Stored data
========
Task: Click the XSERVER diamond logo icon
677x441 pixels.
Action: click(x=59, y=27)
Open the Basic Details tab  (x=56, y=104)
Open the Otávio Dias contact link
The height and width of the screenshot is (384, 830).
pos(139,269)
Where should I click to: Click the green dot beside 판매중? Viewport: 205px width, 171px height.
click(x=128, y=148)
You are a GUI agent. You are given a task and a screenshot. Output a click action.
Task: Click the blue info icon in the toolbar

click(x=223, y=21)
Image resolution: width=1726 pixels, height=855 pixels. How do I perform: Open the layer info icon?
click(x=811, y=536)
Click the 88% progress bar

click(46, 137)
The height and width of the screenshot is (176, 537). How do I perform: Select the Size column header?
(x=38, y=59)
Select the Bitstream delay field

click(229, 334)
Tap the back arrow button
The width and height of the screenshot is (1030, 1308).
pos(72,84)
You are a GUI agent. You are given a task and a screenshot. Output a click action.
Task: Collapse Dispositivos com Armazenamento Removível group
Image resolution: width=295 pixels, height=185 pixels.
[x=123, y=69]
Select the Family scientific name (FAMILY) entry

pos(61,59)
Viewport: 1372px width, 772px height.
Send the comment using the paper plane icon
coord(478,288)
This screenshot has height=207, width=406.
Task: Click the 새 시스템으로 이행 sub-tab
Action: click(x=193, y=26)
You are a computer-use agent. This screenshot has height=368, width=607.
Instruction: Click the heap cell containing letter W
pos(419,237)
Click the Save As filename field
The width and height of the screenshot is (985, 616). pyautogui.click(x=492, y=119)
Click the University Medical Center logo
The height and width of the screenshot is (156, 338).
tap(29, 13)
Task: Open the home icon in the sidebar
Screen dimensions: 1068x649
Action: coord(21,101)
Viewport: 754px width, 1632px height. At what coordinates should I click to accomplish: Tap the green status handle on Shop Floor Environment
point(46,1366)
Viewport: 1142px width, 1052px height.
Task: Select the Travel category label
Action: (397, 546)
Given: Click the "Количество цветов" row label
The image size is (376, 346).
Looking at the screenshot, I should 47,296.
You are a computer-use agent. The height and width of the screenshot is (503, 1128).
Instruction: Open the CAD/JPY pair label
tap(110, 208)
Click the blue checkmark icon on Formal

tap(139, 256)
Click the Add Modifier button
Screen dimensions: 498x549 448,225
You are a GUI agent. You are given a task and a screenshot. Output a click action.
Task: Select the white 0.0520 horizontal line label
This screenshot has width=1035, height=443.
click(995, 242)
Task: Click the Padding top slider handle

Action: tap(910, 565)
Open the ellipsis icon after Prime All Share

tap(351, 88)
========
__THE PROBLEM__
Only the lines above starting with the one with "Tap the back arrow button" and going through the one with "Viewport: 1372px width, 772px height." are to be copied, word for word and with both ends kept.

__YOUR RESPONSE__
Tap the back arrow button
The width and height of the screenshot is (1030, 1308).
pos(72,84)
You are a GUI agent. You are given a task and a screenshot. Output a click action.
Task: Collapse Dispositivos com Armazenamento Removível group
Image resolution: width=295 pixels, height=185 pixels.
[x=123, y=69]
Select the Family scientific name (FAMILY) entry

pos(61,59)
Viewport: 1372px width, 772px height.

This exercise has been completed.